Vereniging Nederlandse Gemeenten

INTERPRETATIE MINISTER BZK NIET JUIST

De minister van Binnenlandse Zaken en Koninkrijksrelaties heeft bij de beantwoording van de kamervragen over integriteitschendingen door gemeenten een niet geheel juist antwoord gegeven. In zijn antwoord op de vraag van kamerlid Vos (GroenLinks) of de minister voornemens is maatregelen te nemen om (onder meer) de bereidheid integriteitschendingen te melden bij de Rijksrecherche te vergroten, gaat de minister in op de aanwezigheid van enkele relevante procedures. Dit zijn de meldingsprocedure bij vermoedens van een misstand (de zogenaamde klokkenluidersregeling) en de procedure voor het verrichten van onderzoek naar een misstand.

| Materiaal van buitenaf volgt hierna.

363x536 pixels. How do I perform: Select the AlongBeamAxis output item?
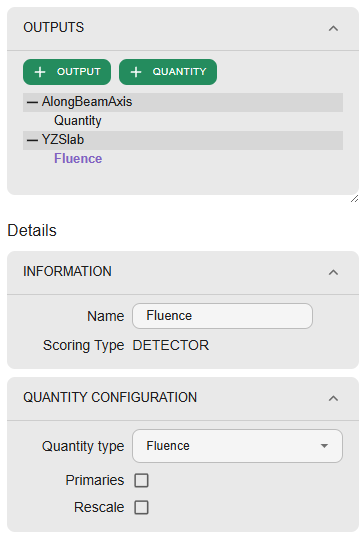coord(183,102)
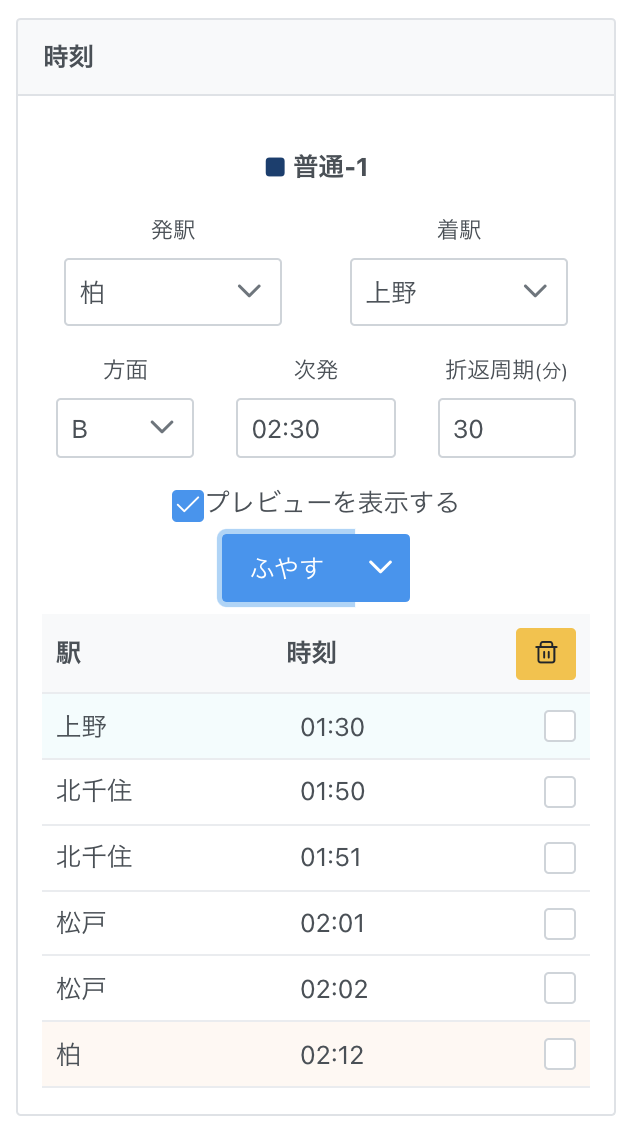The image size is (630, 1134).
Task: Tick the checkbox for 松戸 02:02
Action: (x=559, y=989)
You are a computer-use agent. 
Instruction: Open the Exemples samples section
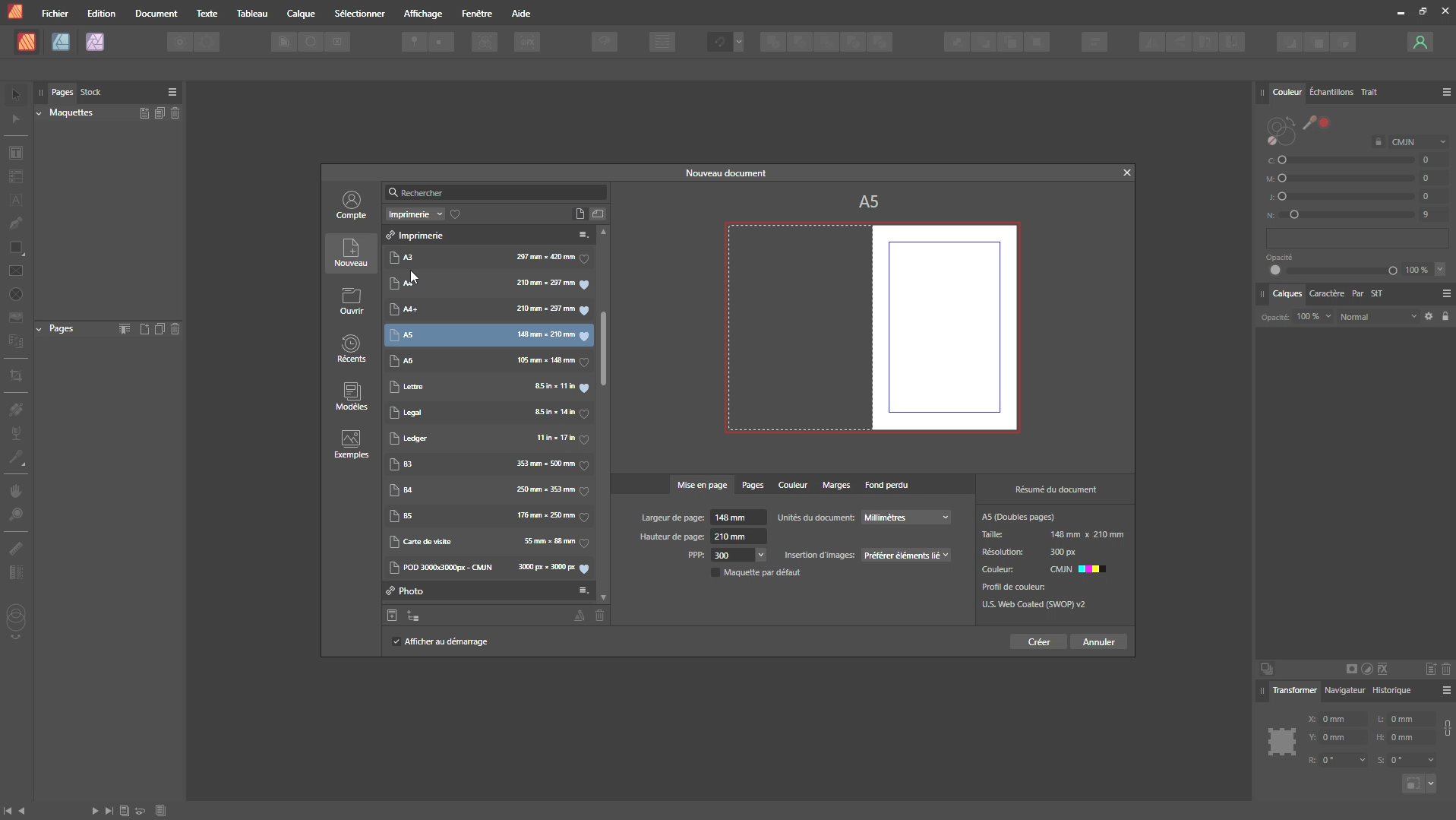(351, 444)
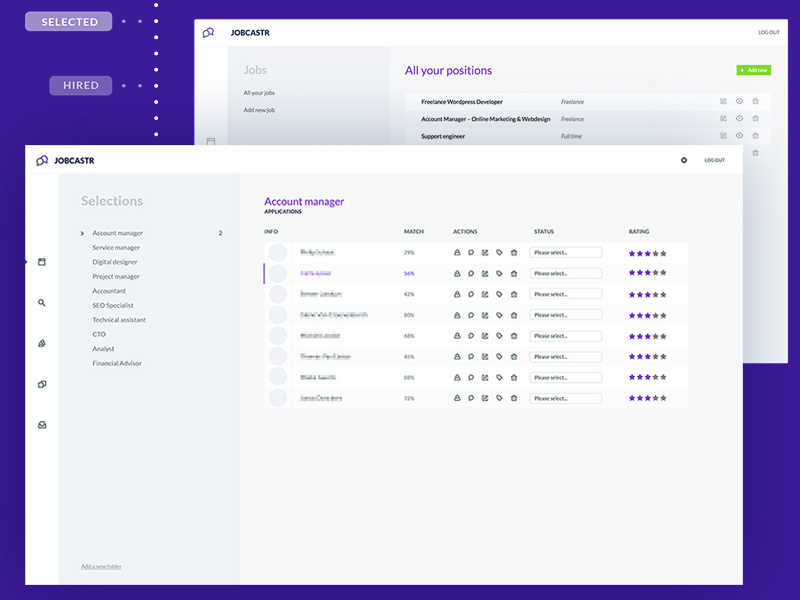Expand the Account manager selection folder
The image size is (800, 600).
pos(84,232)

Vervolgens noemt de minister enkele resultaten van de inventarisatie integriteitbeleid openbaar bestuur en politie. Uit deze inventarisatie zou blijken dat alle politiekorpsen, een ruime meerderheid van de ministeries en uitvoerende diensten, de helft van de waterschappen, bijna de helft van de provincies en drie op de tien gemeenten beschikken over zon vastgelegde procedure.

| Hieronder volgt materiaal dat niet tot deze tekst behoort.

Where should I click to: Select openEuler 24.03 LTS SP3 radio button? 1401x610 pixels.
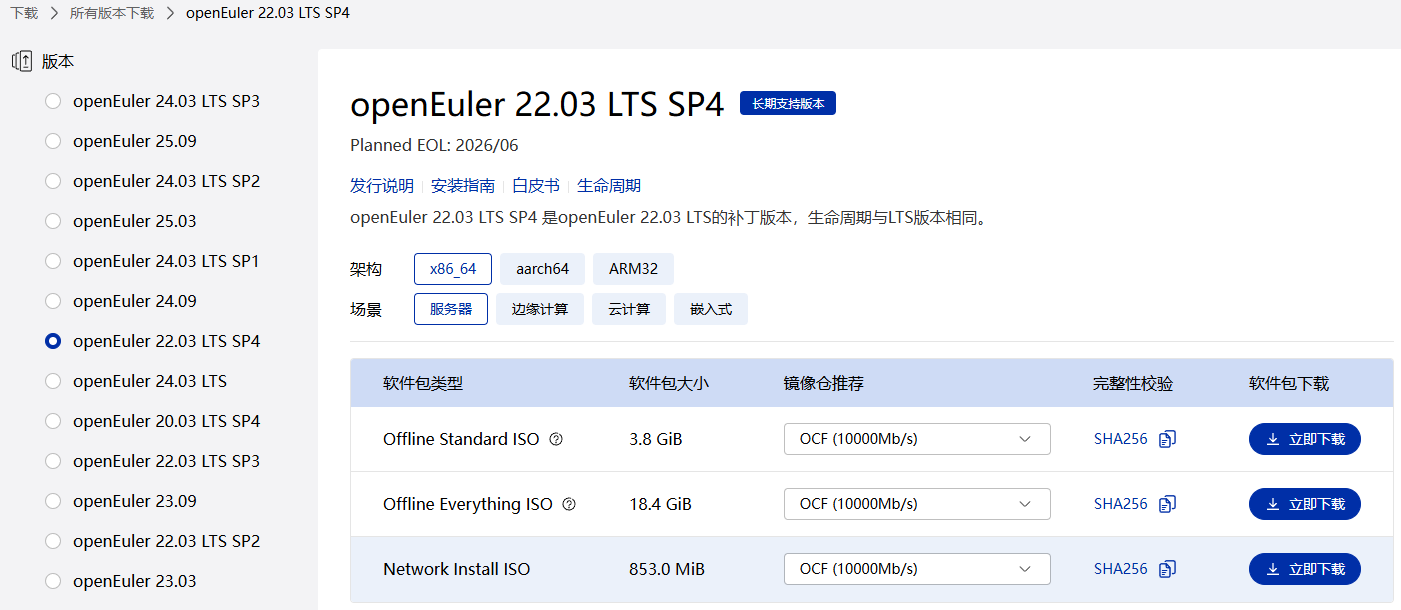click(x=53, y=101)
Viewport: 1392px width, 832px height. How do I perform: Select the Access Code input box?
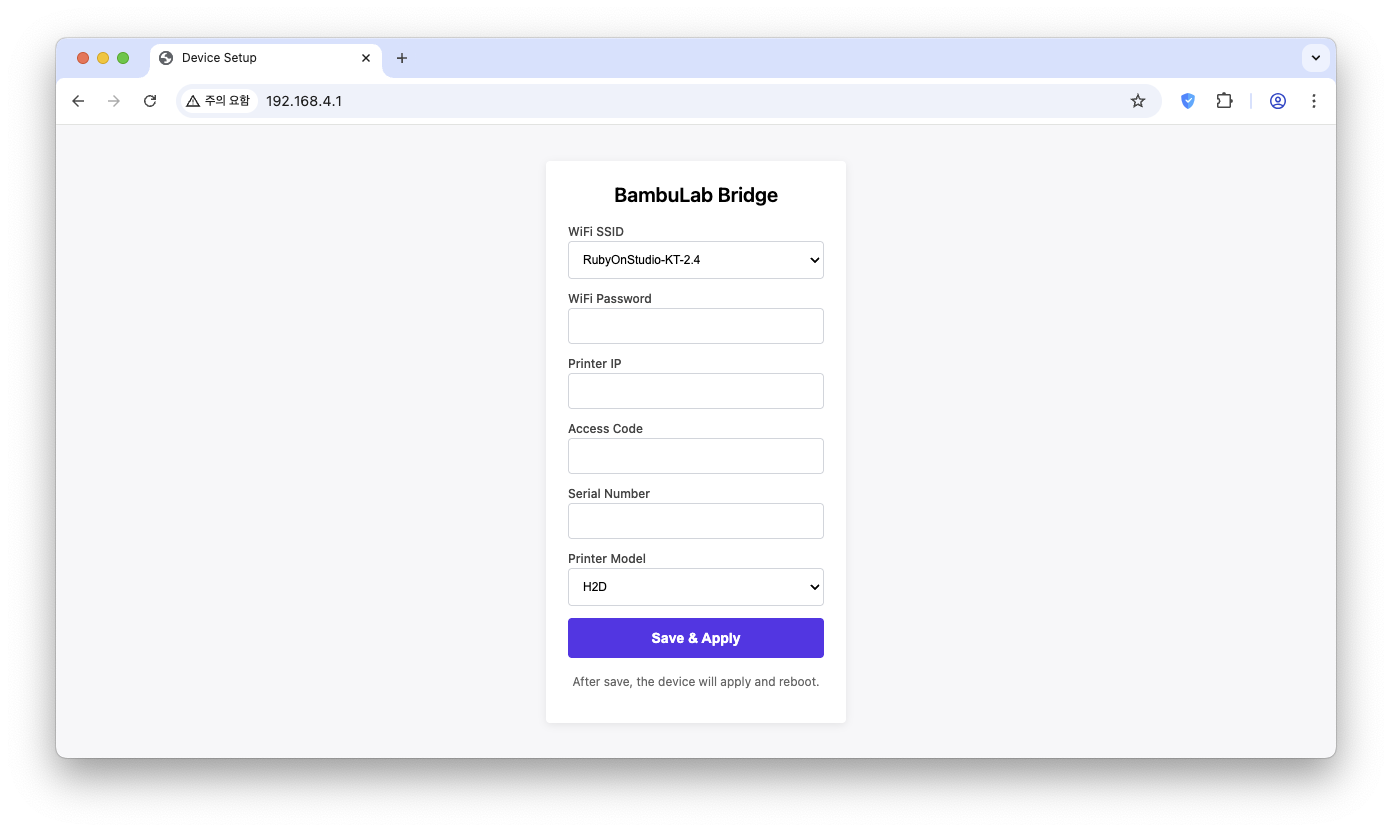696,456
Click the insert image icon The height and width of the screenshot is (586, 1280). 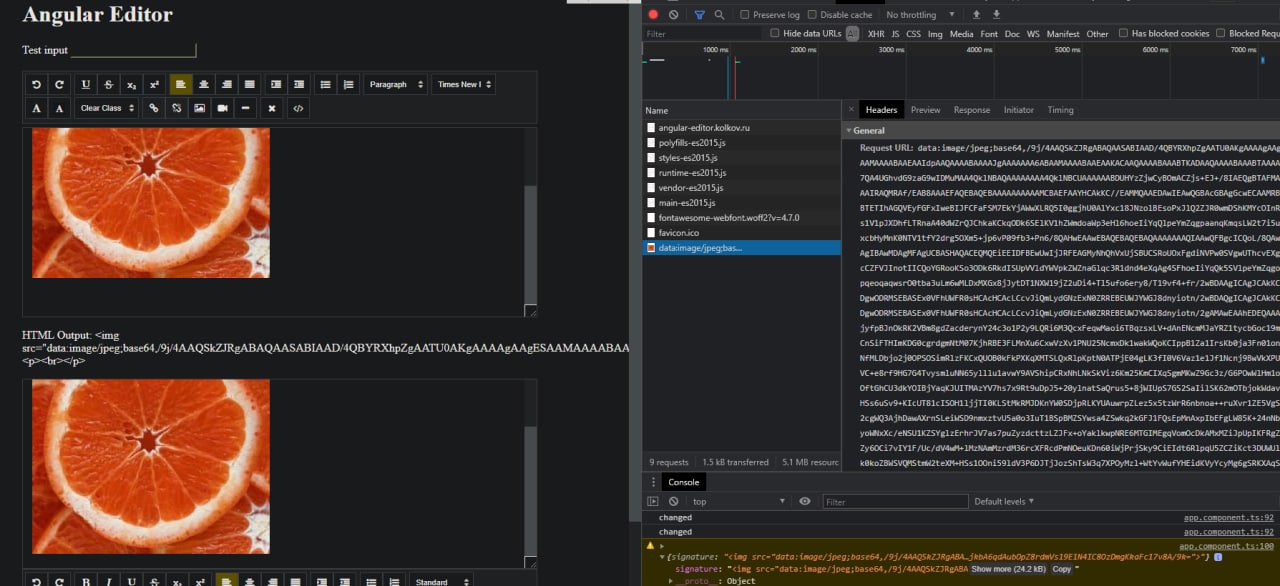click(x=200, y=108)
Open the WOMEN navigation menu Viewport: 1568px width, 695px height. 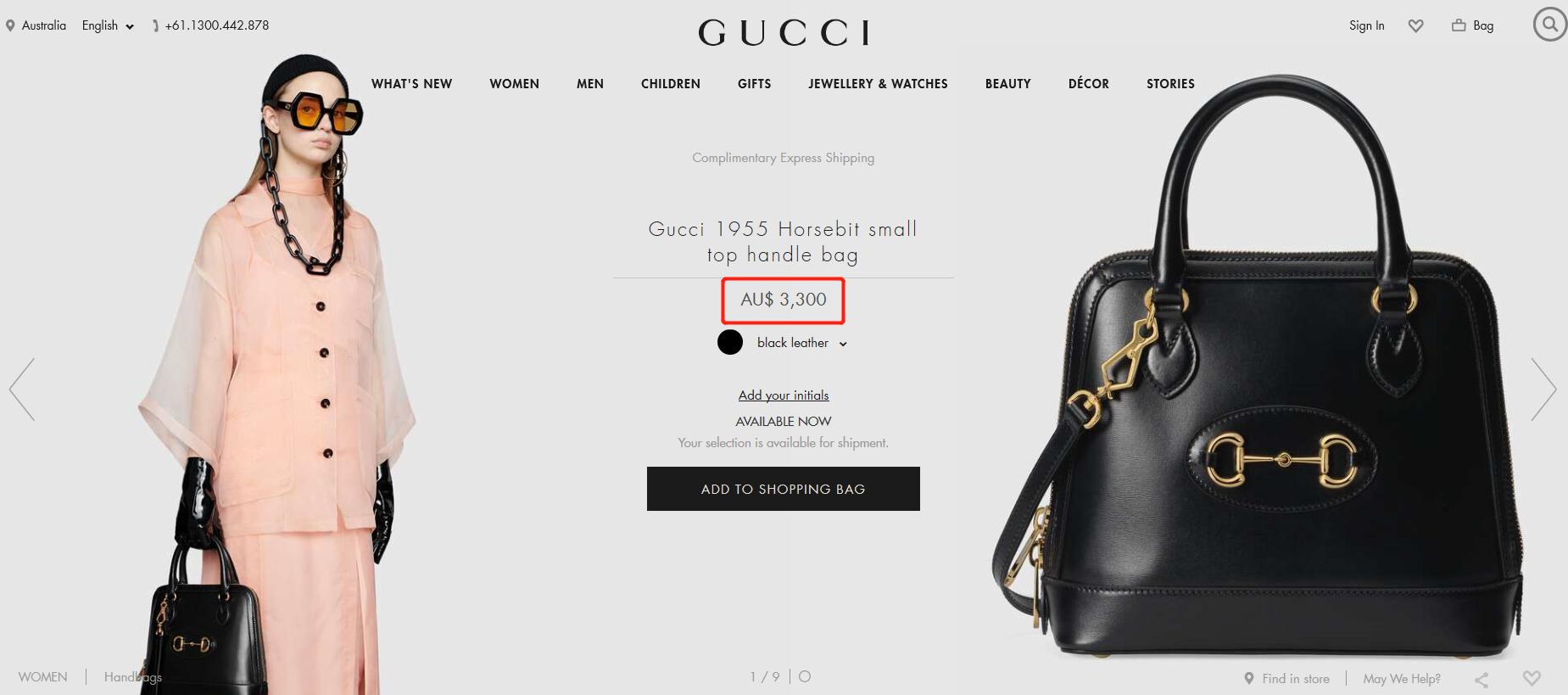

De minister geeft echter niet aan welke procedure hij hier bedoelt en wekt daardoor de suggestie dat de resultaten voor beide procedures gelden. Dit is niet juist. De genoemde resultaten hebben alleen betrekking op een procedure voor het verrichten van onderzoek nadat een vermoeden van misstand is gemeld. Deze is inderdaad bij drie op de tien gemeenten aanwezig. De genoemde resultaten hebben geen betrekking op de meldingsprocedure (klokkenluidersregeling). Daarover beschikt namelijk 84% van de gemeenten.

Zoals de minister in zijn antwoord aangeeft bestaat er volgens de VNG bij gemeenten behoefte aan een procedure ten behoeve van onderzoek naar integriteitschendingen. Het onderzoeken van vermoedens van integriteitschendingen is een complexe materie, zeker als er sprake is van strafrechtelijke aspecten. Een juridisch verantwoorde en praktisch bruikbare handreiking zal het voor gemeenten, en andere overheden, in elk geval eenvoudiger maken om daarvoor in aanmerking komende misstanden (mede) strafrechtelijk af te laten handelen. De VNG is daarom nauw betrokken bij de ontwikkeling van een dergelijke handreiking.